Hier werden die Diskussionsergebnisse der Fallbeispiele aus den Themengebieten zusammengefasst dargestellt.
Fall 1 vom 26.06.2023: P3.2 Ist die Herstellbarkeit auf Basis der ermittelten Anforderungen an das Produkt und den Produktionsprozess übergreifend bewertet?
Hallo Herr Redaoui, bei einem meiner letzten Lieferantenaudits bei der Firma XXXXXXX konnte der Lieferant mir keine
Nachweise zu Frage 3.2 für das auditierte Produkt XXXXXXXX zeigen, lediglich eine Verfahrensanweisung, welche regelt, ob
eine HSB erforderlich ist, mit folgender Begründung:
1. Wir erstellen fast täglich Kundenangebote, da können wir nicht jedes Mal eine HSB aus Kapa-Gründen durchführen
2. Lt. unserer VA ist eine HSB nicht notwendig, wir haben unsere Produkte in Warengruppen eingeteilt, dieses Bauteil fällt
nicht in die Warengruppe „HSB notwendig“
3. Das angefragte Bauteil ist für unser Unternehmen ein Standardprodukt
4. Technik, Know-How, Werkstoff und Fertigungstoleranzen beherrschen wir
Wie würden Sie diese Frage bewerten und wieviel Pkt., mit einer kurzen Begründung, vergeben?
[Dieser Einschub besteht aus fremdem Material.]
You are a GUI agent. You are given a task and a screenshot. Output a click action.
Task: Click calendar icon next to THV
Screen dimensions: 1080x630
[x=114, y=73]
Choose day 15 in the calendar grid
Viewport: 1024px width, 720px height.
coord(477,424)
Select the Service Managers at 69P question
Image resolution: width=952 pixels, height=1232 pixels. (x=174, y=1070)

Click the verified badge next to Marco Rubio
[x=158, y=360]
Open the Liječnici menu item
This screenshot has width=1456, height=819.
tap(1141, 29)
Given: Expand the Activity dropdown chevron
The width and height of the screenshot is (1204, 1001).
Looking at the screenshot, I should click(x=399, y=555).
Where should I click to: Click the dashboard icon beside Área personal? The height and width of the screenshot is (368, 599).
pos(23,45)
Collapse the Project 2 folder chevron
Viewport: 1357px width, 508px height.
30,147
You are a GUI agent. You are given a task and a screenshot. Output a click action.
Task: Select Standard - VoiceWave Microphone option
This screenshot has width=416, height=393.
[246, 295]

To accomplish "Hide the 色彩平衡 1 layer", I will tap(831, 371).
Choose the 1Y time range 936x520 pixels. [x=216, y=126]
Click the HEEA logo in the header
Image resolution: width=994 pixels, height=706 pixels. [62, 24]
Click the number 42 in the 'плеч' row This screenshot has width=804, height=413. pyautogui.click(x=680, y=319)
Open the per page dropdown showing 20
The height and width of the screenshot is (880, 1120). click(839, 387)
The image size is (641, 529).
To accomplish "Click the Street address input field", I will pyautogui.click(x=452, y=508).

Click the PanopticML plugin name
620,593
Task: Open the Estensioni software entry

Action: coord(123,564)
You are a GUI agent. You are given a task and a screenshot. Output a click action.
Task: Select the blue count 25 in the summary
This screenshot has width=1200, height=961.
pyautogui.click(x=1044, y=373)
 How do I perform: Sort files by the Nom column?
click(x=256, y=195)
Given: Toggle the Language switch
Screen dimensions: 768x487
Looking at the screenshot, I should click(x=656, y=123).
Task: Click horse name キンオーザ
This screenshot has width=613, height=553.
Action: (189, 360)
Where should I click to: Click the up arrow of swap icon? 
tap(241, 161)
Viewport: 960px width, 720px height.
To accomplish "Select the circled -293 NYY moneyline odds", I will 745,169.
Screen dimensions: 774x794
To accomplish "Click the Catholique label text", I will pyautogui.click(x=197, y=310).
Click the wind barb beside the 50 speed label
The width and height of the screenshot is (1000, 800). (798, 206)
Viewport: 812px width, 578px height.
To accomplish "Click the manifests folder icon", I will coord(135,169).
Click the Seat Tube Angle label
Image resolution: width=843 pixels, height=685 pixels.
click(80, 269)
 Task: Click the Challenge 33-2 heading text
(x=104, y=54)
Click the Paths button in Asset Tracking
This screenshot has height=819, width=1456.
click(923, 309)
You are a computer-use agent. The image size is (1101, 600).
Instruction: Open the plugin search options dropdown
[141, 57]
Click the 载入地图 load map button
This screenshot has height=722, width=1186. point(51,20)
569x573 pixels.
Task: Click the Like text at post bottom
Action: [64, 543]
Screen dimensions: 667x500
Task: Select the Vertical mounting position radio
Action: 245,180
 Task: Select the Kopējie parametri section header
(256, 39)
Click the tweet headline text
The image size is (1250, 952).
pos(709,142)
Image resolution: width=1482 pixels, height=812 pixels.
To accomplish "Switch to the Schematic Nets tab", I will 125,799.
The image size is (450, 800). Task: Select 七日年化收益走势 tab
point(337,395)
In Bezug auf Fall 1, bei dem es um die Herstellbarkeit des auditierten Produkts ging, wurden verschiedene Standpunkte und Bewertungen diskutiert.
Eine Gruppe betonte, dass je nach Art des Produkts verschiedene Aspekte bei der Bewertung der Herstellbarkeit zu berücksichtigen seien. Dies könnte beispielsweise die Komplexität des Produkts, die Verfügbarkeit von Ressourcen oder die technischen Anforderungen umfassen. Es wurde betont, dass das Risiko der einzelnen Produktgruppen angemessen berücksichtigt werden müsse.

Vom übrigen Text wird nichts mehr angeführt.